This guide provides a comprehensive explanation of the data structures used in NaLamKI and how they map to visualizations in the dashboard. Understanding these structures is essential for developing effective AI services for the NaLamKI platform.

Overview

NaLamKI uses a standardized data structure based on GeoJSON for all service outputs. This structure allows for:

  1. Geographic Representation: All data can be displayed on a map
  2. Flexible Data Types: Support for various agricultural data types
  3. Time Series Data: Tracking changes over time
  4. Rich Metadata: Including units, classifications, and confidence scores
  5. Visualization Mapping: Automatic mapping to appropriate visualization types

GeoJSON Foundation

All NaLamKI outputs are based on the GeoJSON format, which is a standard for encoding geographic data structures. The basic structure is:

{
"type": "FeatureCollection",
"features": [
{
"type": "Feature",
"geometry": {
"type": "Point",
"coordinates": [longitude, latitude]
},
"properties": {
// Service-specific properties
}
}
]
}

In NaLamKI, this structure is implemented using Python dataclasses from the SDK, which ensure proper formatting and validation.

Core Dataclasses

The data structure follows a hierarchical organization where each level can contain multiple instances of the level below it.

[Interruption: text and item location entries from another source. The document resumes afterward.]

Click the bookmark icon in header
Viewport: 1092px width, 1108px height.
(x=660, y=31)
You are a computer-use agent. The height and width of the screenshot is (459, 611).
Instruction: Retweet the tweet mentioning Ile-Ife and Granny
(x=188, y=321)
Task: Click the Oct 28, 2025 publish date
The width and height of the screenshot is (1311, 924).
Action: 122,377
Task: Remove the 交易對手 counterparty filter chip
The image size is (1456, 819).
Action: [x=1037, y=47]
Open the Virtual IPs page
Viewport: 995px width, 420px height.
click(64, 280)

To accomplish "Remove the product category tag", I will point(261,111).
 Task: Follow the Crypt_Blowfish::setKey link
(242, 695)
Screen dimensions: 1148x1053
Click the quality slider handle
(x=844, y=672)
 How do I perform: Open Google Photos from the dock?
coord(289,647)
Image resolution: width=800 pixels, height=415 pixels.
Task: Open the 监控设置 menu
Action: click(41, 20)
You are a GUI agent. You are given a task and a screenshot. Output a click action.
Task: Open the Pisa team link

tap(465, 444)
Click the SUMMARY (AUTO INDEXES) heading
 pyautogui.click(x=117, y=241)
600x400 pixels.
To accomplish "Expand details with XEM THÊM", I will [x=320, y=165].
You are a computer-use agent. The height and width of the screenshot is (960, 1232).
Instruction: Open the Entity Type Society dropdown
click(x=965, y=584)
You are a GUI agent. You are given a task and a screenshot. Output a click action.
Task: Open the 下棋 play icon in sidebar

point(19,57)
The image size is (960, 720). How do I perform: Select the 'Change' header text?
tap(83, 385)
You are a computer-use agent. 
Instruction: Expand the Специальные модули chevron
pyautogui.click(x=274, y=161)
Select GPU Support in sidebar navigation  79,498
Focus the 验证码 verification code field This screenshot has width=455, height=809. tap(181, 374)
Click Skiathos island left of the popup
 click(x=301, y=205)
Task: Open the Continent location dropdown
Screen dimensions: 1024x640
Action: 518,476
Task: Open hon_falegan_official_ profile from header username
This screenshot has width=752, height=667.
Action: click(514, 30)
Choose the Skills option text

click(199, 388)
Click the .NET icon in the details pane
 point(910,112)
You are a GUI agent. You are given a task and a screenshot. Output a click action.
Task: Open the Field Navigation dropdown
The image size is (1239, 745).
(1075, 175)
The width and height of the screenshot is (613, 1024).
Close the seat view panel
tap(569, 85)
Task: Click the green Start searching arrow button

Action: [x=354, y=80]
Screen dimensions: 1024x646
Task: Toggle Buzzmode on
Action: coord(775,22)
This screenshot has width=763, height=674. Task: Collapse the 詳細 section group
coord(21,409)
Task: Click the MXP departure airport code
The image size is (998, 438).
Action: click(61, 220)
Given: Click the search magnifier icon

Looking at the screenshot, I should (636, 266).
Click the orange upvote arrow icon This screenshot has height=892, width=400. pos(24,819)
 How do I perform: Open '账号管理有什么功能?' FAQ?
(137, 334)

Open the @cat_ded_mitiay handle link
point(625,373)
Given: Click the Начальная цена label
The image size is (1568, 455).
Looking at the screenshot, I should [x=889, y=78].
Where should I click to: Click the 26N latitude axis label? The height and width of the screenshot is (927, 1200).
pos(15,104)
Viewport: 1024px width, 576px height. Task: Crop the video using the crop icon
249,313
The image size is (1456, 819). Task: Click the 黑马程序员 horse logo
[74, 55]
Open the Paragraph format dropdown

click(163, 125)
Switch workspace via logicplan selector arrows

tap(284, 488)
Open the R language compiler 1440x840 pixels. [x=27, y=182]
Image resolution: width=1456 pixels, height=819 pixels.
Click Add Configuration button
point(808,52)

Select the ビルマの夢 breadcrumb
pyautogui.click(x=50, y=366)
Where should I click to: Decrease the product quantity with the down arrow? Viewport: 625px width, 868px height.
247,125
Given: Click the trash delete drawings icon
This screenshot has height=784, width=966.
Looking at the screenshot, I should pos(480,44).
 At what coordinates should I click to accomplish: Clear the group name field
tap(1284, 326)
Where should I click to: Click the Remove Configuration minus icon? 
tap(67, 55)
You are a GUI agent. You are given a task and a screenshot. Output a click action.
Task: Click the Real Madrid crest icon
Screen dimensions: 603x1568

Here's how the dataclasses are connected:

GeoOutputData (root)
└── features: List[GeoFeature]
├── type: "Feature" 🌐
├── geometry: GeoGeometry/GeoPoint 🌐
│ └── coordinates: GeoCoordinates.tojson() 🌐
└── properties: GeoFeatureProperty 🌐
├── type: str (visualization type) 🍃
└── datasets: List[Timeseries] 🍃
├── type: str (optional) 🍃
├── name: str 🍃
└── items: List[TimeSeriesItem] 🍃
├── timestamp: datetime 🍃
├── values: List[DataValue] 🍃
│ ├── name: str 🍃
│ ├── value: Any 🍃
│ ├── type: str 🍃
│ └── unit: str 🍃
└── images: List[DataImage] 🍃
├── uri: str 🍃
├── geotiff: str (optional) 🍃
└── bbox: List[BoundingBox] 🍃
├── x, y: int (coordinates) 🍃
┌─────────────────────┐ ├── w, h: int (dimensions) 🍃
│ 🌐 GeoJSON standard │ ├── classification: str 🍃
│ 🍃 NaLamKI extension│ ├── accuracy: float 🍃
└─────────────────────┘ └── color: str 🍃

Key relationships:

  • One GeoOutputData can contain multiple GeoFeatures
  • Each GeoFeature has one geometry and one properties
  • properties can contain multiple Timeseries datasets
  • Each Timeseries can contain multiple TimeSeriesItems
  • TimeSeriesItems can have multiple DataValues and DataImages
  • DataImages can have multiple BoundingBoxes

Note: The GeoJSON structure (🌐) forms the foundation of the data format, while NaLamKI extensions (🍃) add agricultural-specific functionality.

GeoOutputData

The root dataclass for all service outputs.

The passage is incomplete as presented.